Harry hoovers up vintage vacuums
Most nine-year-old boys would rather run a mile from a vacuum cleaner – but Harry Burrows likes to collect them.
As a baby, the hum of a vacuum cleaner had the same effect as a lullaby, as he slept through his mum's housework.
Later, he was not content with a toy vacuum cleaner – so for his fourth birthday his parents gave him a 'Henry'.
Now while his friends are mad on computer games and football matches, there's nothing Harry likes better than hoovering up vacuum cleaners – and the older the better.
He's a mother's dream, as he not only likes to work with his grandfather Derek Burrows to maintain and recondition cleaners but also to use them to help with the housework.
His collection includes a 1930s Electrolux model, which he has entered into Cradley Heath electrical company Chapmans' competition to find the oldest working domestic electrical appliance in the Black Country.

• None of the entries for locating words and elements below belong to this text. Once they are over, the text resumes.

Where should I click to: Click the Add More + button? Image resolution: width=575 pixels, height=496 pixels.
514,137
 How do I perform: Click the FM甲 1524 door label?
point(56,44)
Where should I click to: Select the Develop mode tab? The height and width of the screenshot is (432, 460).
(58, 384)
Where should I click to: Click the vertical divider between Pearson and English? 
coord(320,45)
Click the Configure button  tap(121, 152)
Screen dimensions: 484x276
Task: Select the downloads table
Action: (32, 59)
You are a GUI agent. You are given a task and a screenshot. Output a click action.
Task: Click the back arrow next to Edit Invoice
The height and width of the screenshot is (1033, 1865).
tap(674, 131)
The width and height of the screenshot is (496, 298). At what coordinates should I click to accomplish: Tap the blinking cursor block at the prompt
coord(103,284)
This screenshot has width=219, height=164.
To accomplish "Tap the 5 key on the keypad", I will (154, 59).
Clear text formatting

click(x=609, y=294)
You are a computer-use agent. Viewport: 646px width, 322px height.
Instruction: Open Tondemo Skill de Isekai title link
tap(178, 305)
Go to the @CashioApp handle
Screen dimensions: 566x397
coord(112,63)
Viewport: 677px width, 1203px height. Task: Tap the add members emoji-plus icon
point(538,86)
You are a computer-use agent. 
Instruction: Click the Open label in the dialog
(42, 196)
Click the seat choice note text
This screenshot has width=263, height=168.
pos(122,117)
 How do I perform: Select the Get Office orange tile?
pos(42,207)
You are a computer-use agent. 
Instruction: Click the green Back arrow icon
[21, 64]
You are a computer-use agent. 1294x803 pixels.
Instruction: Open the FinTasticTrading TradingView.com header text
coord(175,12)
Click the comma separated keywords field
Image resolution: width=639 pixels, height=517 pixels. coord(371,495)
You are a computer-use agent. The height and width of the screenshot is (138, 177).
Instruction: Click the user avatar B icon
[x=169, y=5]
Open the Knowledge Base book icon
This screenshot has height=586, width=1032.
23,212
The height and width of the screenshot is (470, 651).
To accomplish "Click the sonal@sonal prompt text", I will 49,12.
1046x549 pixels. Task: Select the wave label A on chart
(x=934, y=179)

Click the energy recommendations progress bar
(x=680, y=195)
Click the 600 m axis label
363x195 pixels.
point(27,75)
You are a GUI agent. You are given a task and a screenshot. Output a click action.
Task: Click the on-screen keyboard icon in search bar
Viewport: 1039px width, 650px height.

Harry is also the proud owner of two pump action, non-electrical vacuums from the early 1900s, a 1960s Hoover Junior and a 1940s Electrolux. His parents have lost count of the number of the appliances he has scattered around their home in Lapal, Halesowen, but mother Sarah reckons there are as many as 40.
He saves up his pocket money to buy them, with an alert from eBay set up to tell him when an interesting one comes up for sale – he is currently on the lookout for a Kirby model from the 1960s. The 'bank of mum and dad' has also helped him to buy them, paying between £5 and £100 for each cleaner. "He's into anything electrical but especially vacuum cleaners," said
Harry's father, Paul, aged 37, a surveyor for Worcestershire County Council. "We've got them in the loft, living room, spare bedroom and they are in Harry's bedroom."
Harry, a pupil at Halesowen's Howley Grange Primary School, said: "I don't really know why I like them so much – perhaps it's because my grandpa is an electrician.
"My favourite is a 1960s Dirt Devil because it's the best for picking up my Jack Russell dog Jacket's hairs.